The gyres were conical spirals contained within each other, which held great mystical significance for Yeats. The designs described fundamental motions expressed in history itself, he claimed, and this worldview was expressed in one of his best-known poems, “The Second Coming.” He wrote it in the aftermath of the first World War, a couple of years into his marriage, while Georgie was pregnant with Anne. It’s an anguished poem, capturing the despair not only of that war, but the Easter Rising and the Russian Revolution—portraying history as approaching its end. The poem begins,
“Turning and turning in the widening gyre The falcon cannot hear the falconer; Things fall apart; the center cannot hold.”
It paraphrases both Blake and Shelley, while its title refers to the religious notion of the Second Coming of Christ—whose birth was at the meeting spot of the two conical spirals of history, with the first “life gyre” narrowing as it approached his birth, and the second expanding upon his arrival before encompassing the whole of the world at its end.
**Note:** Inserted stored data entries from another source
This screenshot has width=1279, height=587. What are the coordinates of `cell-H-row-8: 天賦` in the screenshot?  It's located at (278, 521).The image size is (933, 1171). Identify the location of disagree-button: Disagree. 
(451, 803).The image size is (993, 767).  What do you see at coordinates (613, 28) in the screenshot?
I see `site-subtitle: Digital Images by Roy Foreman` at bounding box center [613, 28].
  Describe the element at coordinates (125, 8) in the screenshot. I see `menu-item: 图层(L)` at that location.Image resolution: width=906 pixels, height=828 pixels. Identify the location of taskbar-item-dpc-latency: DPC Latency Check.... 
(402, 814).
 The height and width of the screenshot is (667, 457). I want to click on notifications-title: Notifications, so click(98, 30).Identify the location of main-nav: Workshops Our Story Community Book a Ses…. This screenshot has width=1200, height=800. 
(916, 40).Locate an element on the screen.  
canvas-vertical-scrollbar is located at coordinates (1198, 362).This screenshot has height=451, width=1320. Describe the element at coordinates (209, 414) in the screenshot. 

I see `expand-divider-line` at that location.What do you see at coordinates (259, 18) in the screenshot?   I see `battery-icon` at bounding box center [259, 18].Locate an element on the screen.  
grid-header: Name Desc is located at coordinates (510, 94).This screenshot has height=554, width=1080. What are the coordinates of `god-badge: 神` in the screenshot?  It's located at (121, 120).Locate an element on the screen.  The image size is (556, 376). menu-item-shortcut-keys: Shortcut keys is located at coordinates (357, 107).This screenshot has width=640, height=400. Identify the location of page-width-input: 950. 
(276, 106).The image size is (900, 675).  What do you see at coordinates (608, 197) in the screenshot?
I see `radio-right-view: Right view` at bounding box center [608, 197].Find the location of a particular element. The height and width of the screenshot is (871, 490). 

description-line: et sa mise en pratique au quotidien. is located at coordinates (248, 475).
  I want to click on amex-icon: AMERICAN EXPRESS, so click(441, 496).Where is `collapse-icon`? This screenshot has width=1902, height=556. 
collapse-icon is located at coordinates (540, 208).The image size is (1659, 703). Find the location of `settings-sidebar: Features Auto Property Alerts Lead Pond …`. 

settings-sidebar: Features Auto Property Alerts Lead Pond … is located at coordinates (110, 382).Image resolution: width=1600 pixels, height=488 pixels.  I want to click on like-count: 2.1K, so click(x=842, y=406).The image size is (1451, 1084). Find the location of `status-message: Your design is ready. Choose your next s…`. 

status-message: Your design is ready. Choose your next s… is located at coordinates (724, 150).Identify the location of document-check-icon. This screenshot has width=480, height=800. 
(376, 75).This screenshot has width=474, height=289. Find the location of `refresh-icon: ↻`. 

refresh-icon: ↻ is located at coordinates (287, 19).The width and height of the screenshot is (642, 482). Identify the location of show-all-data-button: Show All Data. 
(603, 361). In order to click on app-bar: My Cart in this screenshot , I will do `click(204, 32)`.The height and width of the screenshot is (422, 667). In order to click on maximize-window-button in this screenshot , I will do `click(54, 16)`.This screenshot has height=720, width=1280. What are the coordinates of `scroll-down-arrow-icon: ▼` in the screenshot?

Yeats saw this end of days as a positive thing, imbued with mystical significance—the end of one era and the beginning of something new.
ACTIVE TO THE END
Yeats had become a well-respected man in Ireland and served in the Senate for two three-year terms. He retired due to poor health, and six years later at the age of 69, he underwent dubious surgery to restore his sexual vigor. Though the procedure has long since been discredited, based as it was on faulty biology, the placebo effect led to a number of affairs with younger women. Despite the constant troubles of various illnesses, the last five years of his life were active both sexually and creatively—he continued to work up until the month of his death, in January of 1939.